Later today Mr Goldsmith will join the membership of David Cameron's new environment and quality of life policy group. The image on the right comes from last Saturday's Guardian.
This profile has been helped by the fact that Mr Goldsmith was profiled in two national newspapers last weekend - last Saturday in The Guardian and then by Jasper Gerard in The Sunday Times.
Stuart Jeffries of The Guardian described him as the best-looking Tory he'd ever interviewed. Born in 1975 and educated at Eton, he is the heir to Jimmy Goldsmith's £300m fortune and an enthusiastic poker player. He lives in Devon with his wife and three children. But what do we know of Mr Goldsmith's political views?
Like his father, James Goldsmith of The Referendum Party, Zac is a Eurosceptic. He sits on the board of Bill Cash's European Foundation with David Davis.
The Guardian: "He is hostile to big government and transnational corporate interests, and friendly towards local free-market systems favoured by rightwing American outfits such as the Cato Institute. It's a philosophy that led him to fund groups taking on GM crops, industrial agriculture and nuclear power, to tilt at the EU and to eulogise Switzerland, where true democracy, he argues, was shown to work last weekend when an anti-GM referendum was passed."
Opposition to nuclear power is certainly one of his strongest beliefs. He opposes nuclear energy on health and security grounds. He suggests that cancer rates around Sellafield are eleven times greater than the national average. Noting that Greenpeace broke into Sizewell B two years ago, he talks about the "huge security risk" of nuclear energy.

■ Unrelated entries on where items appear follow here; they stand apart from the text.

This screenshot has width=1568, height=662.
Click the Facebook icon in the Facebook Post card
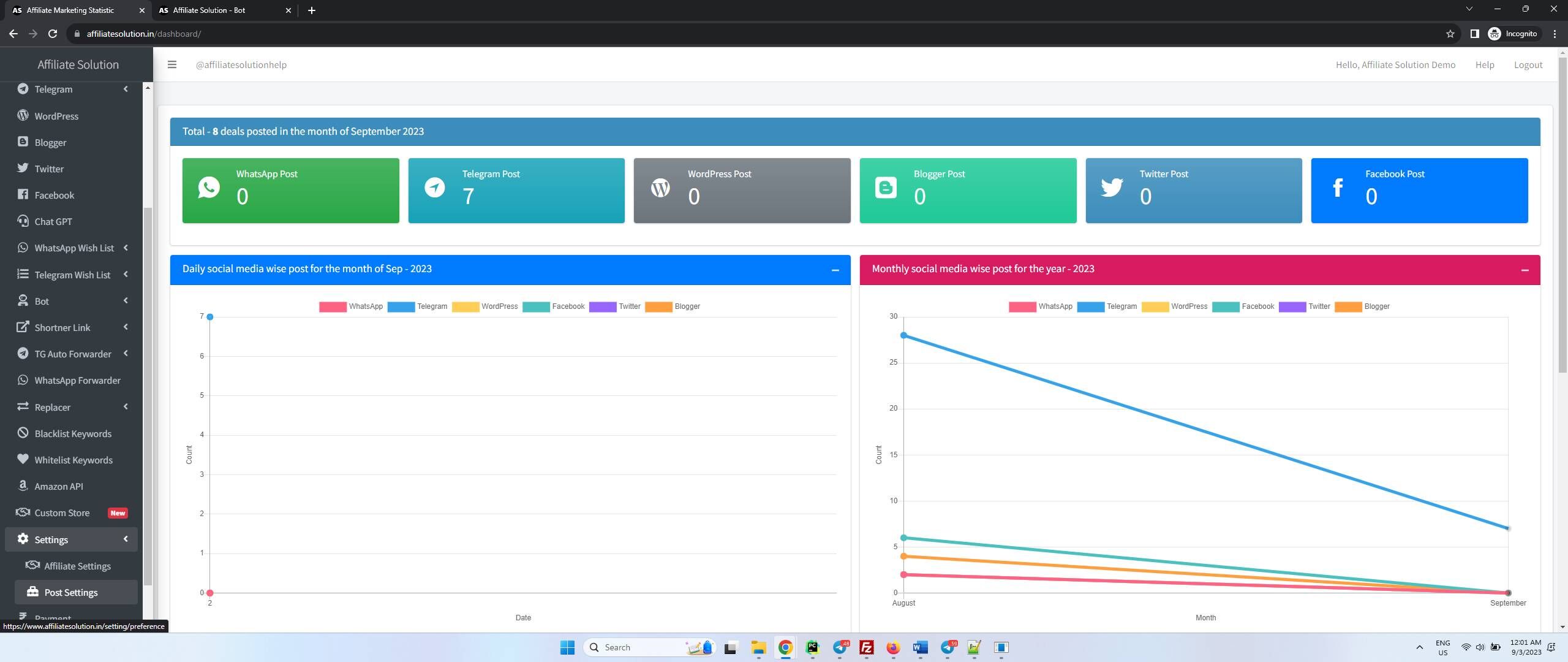1338,188
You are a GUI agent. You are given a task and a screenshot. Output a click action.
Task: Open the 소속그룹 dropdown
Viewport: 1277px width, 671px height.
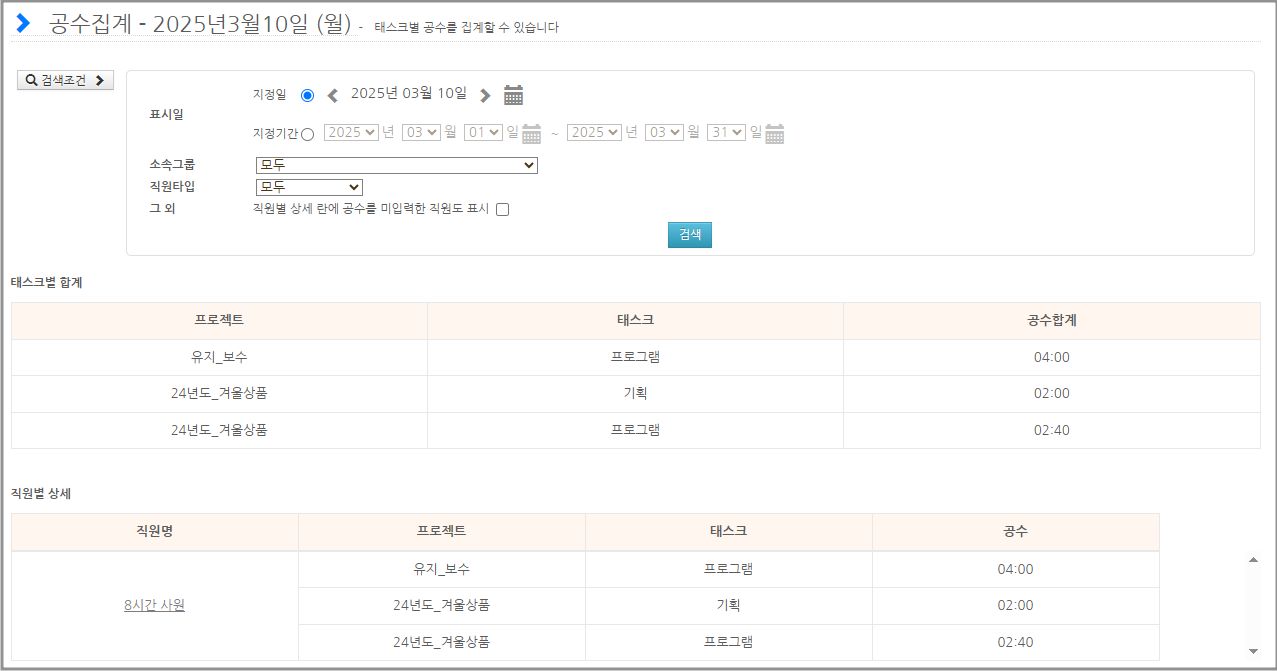(x=396, y=165)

He advocates a levy on airline fuel.
Although an environmentalist he is hostile to the Green Party:
"It's not really a serious party. I don't understand them - all this stuff about revolving leaders, some of whom are very talented and others who aren't... I hate that kind of green politics that suggests people ought to live like monks. There is a problem with the green movement berating people it needs to have on side. If you live in a system of rampant consumerism, it's pointless to be continually blamed when you can't really do otherwise."
In a General Election editorial for The Ecologist magazine he explained his support for the Conservatives. This is how The Guardian noted that support: "In a leader in the Ecologist before this year's general election, he wrote: "Which of the main parties has an answer to climate change, antibiotic-resistant superbugs, the rural crisis, collapsing fish stocks?" A vote for the Labour party was a vote for the status quo, he said, while the Lib Dems were "an authoritarian party with a big-government, legislative answer to every problem". Which left the Tories, who, Goldsmith contended, had made useful suggestions, such as referendums on local planning issues.
12.35pm, 14th December 2005: VOTING FOR ZAC GOLDSMITH HAS NOW ENDED AND HE BECOMES OUR FIRST NOMINEE FOR THE GOLDLIST... BUT ONLY JUST. HE RECEIVED 130 POSITIVE VOTES (50%) AND 122 NEGATIVE VOTES (47%).